Apesar da dispersão... ninguém escapou da boa Vida

Eles falam das estrelas, de sonhos, da maravilha que é alguém de um extremo do planeta ser ouvido em outro extremo e daquela senhora que seca lenços de papel para (ugh!) reutilizá-los. Eles cantam em inglês, em polonês e também parabéns. Numa alegre desconexão, Rodrigo Ferrarini, Giovana Soar, Ranieri Gonzales e Nadja Naira falam sobre e praticam algo que chamamos de vida. Agora, entendo porque Vida é o nome desta peça, a nova da curitibana Companhia Brasileira de Teatro.

O programa informa que o texto assinado por Márcio Abreu, também diretor, é inspirado na obra de Paulo Leminski e em algumas das preferências do poeta (Solda, Maiakovski, Bashô, Mishima, Cortazar, Joyce). Esqueça o programa e divirta-se sendo fiel ao lema de Leminski, fixado no palco: “Distraídos Venceremos.”

Dois terços de Vida ocorrem numa sala sem janelas e decorada apenas com um mapa-mundi. Nela, Ferrarini parece um daqueles divertidos professores de cursinho, Giovana é a tradutora que traduz até o desnecessário e Ranieri, o cantor e a cantora.

Vida é de uma leveza sem fim, o que até causa um incômodo: o da peça que não sabe acabar. Na meia hora final, Ranieri exibe os porques de suas tatuagens, Geovanna ganha bolo de aniversário, a luz acende e apaga e vem outro problema: só depois de tamanha dispersão, patrocinada pelo fato de que os atores usam seus próprios nomes, como quem diz "não sou um personagem”, é que Nadja Naira, outrora quase calada (“voce não vai falar nada?”, provoca Giovana), tem sua fala mais longa.

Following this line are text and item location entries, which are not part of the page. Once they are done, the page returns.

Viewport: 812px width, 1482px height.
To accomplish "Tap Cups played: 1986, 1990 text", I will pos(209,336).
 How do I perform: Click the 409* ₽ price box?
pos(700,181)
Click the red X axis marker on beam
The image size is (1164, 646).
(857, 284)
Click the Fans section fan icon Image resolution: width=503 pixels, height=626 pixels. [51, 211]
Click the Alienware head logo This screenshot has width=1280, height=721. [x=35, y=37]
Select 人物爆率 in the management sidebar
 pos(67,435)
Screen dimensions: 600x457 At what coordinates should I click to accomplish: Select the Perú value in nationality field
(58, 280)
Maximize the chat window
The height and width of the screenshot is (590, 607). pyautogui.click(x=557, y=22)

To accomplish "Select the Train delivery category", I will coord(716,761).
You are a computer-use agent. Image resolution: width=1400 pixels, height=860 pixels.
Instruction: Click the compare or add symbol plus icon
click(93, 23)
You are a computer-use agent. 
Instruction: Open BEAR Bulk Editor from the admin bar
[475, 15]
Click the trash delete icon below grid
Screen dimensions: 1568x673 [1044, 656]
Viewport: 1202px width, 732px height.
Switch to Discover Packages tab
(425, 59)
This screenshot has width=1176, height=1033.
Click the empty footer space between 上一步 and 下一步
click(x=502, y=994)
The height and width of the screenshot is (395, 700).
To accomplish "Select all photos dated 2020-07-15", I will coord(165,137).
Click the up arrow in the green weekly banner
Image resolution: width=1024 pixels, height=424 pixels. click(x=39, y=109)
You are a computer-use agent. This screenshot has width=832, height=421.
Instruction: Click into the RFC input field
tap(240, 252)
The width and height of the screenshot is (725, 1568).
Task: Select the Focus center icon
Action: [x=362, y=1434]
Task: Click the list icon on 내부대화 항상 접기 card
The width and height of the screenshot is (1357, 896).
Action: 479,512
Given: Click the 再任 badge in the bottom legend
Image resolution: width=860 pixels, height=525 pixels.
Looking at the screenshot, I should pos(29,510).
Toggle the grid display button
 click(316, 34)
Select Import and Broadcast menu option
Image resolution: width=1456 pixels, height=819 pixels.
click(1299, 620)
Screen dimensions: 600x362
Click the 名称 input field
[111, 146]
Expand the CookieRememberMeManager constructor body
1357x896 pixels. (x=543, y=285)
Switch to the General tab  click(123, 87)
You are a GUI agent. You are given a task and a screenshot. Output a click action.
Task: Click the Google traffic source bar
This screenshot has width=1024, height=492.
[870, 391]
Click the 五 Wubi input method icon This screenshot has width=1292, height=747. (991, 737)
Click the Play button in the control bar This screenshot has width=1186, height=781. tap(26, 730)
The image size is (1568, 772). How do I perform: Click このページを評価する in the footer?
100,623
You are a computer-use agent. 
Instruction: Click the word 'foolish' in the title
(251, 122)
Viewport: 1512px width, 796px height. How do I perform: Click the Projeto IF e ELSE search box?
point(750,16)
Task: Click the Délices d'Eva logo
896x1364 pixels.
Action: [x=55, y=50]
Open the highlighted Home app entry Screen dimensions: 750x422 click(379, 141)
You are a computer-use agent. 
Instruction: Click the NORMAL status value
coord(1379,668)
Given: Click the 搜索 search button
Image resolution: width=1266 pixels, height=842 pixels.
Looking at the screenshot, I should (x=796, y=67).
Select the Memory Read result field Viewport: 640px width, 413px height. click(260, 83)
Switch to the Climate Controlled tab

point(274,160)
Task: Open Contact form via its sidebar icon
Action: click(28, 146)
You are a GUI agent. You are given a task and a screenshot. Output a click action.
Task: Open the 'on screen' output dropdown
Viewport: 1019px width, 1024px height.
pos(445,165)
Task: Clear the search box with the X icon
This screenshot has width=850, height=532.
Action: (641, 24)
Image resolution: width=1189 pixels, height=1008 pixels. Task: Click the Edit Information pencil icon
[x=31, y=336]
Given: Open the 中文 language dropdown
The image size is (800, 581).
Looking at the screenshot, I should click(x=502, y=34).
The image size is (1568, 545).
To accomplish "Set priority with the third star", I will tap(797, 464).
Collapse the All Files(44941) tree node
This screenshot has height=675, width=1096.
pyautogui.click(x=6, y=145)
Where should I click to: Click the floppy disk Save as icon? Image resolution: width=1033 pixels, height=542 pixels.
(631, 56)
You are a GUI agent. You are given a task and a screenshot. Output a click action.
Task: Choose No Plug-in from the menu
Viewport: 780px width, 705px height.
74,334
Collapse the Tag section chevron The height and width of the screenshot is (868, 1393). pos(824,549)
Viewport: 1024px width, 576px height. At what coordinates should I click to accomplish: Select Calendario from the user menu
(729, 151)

Ela diz algo, mas depois de tanto dispersão... o que ela falou mesmo? Mas agora que a peça vai acabar? Por que não falou antes?

“Alguém escapou?”, é a pergunta repetida no texto. Ninguém! Apesar da dispersão final, saí com sensação de boa vida. E não escapo de afirmar quem entre Ferrarini e Ranieri o melhor não é um deles. São os dois!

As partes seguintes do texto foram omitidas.